The Pastor cut the cord. He really was very happy about this. With our previous babies, he had made a little “pretend” cut. (They cut the cord, then let him recut it later for ceremony.) He was excited to actually make the real cut.
Emery was then placed on my tummy while they cover him with warm blankets. He was so little. To be completely honest, the first thing I did was to check and make sure it was a little boy. He just didn’t look boyish. But he is, indeed, a boy!
Emery was taken to a little baby table next to my bed to get checked out and get his vitamin K shot. (I refused the eye ointment with him.) And I delivered the placenta. Now, I also don’t remember that being painful before, but it was a little bit more painful than I remember it being. The Pastor actually looked at the placenta this time after there being so much discussion about placentas. He wasn’t really impressed.
Emery’s apgars were 6 and 8. While they were checking him and he was administering his own oxygen, they checked me out. No tearing! That really surprised me. Emery is my biggest baby so far and I had no tearing despite his quick arrival.

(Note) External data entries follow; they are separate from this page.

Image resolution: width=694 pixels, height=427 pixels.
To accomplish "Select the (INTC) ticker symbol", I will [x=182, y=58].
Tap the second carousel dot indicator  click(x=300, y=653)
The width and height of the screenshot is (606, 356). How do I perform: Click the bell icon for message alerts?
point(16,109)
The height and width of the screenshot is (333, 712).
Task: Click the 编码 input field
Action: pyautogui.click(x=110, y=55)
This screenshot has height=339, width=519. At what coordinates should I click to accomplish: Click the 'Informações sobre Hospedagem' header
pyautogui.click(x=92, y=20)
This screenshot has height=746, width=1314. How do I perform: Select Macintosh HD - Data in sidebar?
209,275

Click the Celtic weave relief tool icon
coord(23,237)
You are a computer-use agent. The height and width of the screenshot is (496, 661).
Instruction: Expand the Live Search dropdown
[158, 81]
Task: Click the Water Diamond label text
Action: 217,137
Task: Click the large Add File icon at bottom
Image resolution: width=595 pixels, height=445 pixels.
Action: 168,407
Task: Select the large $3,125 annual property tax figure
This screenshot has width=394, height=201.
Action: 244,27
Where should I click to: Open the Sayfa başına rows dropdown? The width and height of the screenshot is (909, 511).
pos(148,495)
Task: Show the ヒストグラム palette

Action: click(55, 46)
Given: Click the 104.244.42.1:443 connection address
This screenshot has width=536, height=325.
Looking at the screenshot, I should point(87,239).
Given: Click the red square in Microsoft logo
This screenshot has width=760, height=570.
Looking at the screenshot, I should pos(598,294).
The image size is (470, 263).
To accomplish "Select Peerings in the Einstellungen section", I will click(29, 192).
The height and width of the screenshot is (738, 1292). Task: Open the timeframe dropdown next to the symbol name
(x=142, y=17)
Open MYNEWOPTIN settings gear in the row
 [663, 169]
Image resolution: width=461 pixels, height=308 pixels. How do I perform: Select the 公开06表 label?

Emery weighed in at 6 lbs. 13 oz. He was 19.25″ long. He is a very handsome little man! So, I had a successful VBAC. (Perhaps I should write my previous OB and let her know I didn’t explode and die.) I feel great. Emery is having some breathing issues and is in the NICU. We are hoping and praying he will be out of the NICU soon. Pray with us. All in all, it was a great birth experience. Despite the discomforts. Despite the difficulties. It was great!